• [The task]: Quote the entire listing below line by line, changing nothing.

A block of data

##############################

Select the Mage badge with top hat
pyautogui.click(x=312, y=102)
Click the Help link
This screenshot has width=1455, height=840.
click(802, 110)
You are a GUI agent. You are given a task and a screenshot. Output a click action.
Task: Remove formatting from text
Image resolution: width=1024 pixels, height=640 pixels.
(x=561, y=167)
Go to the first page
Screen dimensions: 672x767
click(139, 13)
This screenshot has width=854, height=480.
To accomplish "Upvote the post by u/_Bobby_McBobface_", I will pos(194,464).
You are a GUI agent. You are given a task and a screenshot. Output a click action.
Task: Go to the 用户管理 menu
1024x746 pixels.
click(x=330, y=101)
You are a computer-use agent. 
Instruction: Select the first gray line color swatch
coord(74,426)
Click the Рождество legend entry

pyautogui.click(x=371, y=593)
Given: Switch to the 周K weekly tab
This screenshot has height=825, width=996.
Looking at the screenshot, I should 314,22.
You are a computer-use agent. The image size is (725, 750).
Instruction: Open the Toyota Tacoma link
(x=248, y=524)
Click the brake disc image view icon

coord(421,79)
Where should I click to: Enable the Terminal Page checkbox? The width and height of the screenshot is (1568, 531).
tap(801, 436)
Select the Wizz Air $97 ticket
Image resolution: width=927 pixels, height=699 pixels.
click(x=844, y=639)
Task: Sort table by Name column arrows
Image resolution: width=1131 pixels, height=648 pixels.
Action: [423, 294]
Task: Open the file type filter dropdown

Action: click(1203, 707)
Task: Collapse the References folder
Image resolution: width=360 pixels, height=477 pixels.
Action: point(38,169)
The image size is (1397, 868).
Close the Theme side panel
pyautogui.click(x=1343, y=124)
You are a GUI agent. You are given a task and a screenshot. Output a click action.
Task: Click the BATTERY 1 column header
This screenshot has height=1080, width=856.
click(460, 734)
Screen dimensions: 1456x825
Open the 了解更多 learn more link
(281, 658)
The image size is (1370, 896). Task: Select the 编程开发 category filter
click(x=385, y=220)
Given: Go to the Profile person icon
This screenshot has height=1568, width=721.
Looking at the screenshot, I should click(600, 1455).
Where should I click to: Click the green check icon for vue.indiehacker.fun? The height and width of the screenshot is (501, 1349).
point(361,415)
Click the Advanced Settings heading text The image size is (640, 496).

##############################

• [Result for this exercise]:
Select the Mage badge with top hat
pyautogui.click(x=312, y=102)
Click the Help link
This screenshot has width=1455, height=840.
click(802, 110)
You are a GUI agent. You are given a task and a screenshot. Output a click action.
Task: Remove formatting from text
Image resolution: width=1024 pixels, height=640 pixels.
(x=561, y=167)
Go to the first page
Screen dimensions: 672x767
click(139, 13)
This screenshot has width=854, height=480.
To accomplish "Upvote the post by u/_Bobby_McBobface_", I will pos(194,464).
You are a GUI agent. You are given a task and a screenshot. Output a click action.
Task: Go to the 用户管理 menu
1024x746 pixels.
click(x=330, y=101)
You are a computer-use agent. 
Instruction: Select the first gray line color swatch
coord(74,426)
Click the Рождество legend entry

pyautogui.click(x=371, y=593)
Given: Switch to the 周K weekly tab
This screenshot has height=825, width=996.
Looking at the screenshot, I should 314,22.
You are a computer-use agent. The image size is (725, 750).
Instruction: Open the Toyota Tacoma link
(x=248, y=524)
Click the brake disc image view icon

coord(421,79)
Where should I click to: Enable the Terminal Page checkbox? The width and height of the screenshot is (1568, 531).
tap(801, 436)
Select the Wizz Air $97 ticket
Image resolution: width=927 pixels, height=699 pixels.
click(x=844, y=639)
Task: Sort table by Name column arrows
Image resolution: width=1131 pixels, height=648 pixels.
Action: [423, 294]
Task: Open the file type filter dropdown

Action: click(1203, 707)
Task: Collapse the References folder
Image resolution: width=360 pixels, height=477 pixels.
Action: point(38,169)
The image size is (1397, 868).
Close the Theme side panel
pyautogui.click(x=1343, y=124)
You are a GUI agent. You are given a task and a screenshot. Output a click action.
Task: Click the BATTERY 1 column header
This screenshot has height=1080, width=856.
click(460, 734)
Screen dimensions: 1456x825
Open the 了解更多 learn more link
(281, 658)
The image size is (1370, 896). Task: Select the 编程开发 category filter
click(x=385, y=220)
Given: Go to the Profile person icon
This screenshot has height=1568, width=721.
Looking at the screenshot, I should click(600, 1455).
Where should I click to: Click the green check icon for vue.indiehacker.fun? The height and width of the screenshot is (501, 1349).
point(361,415)
Click the Advanced Settings heading text The image size is (640, 496).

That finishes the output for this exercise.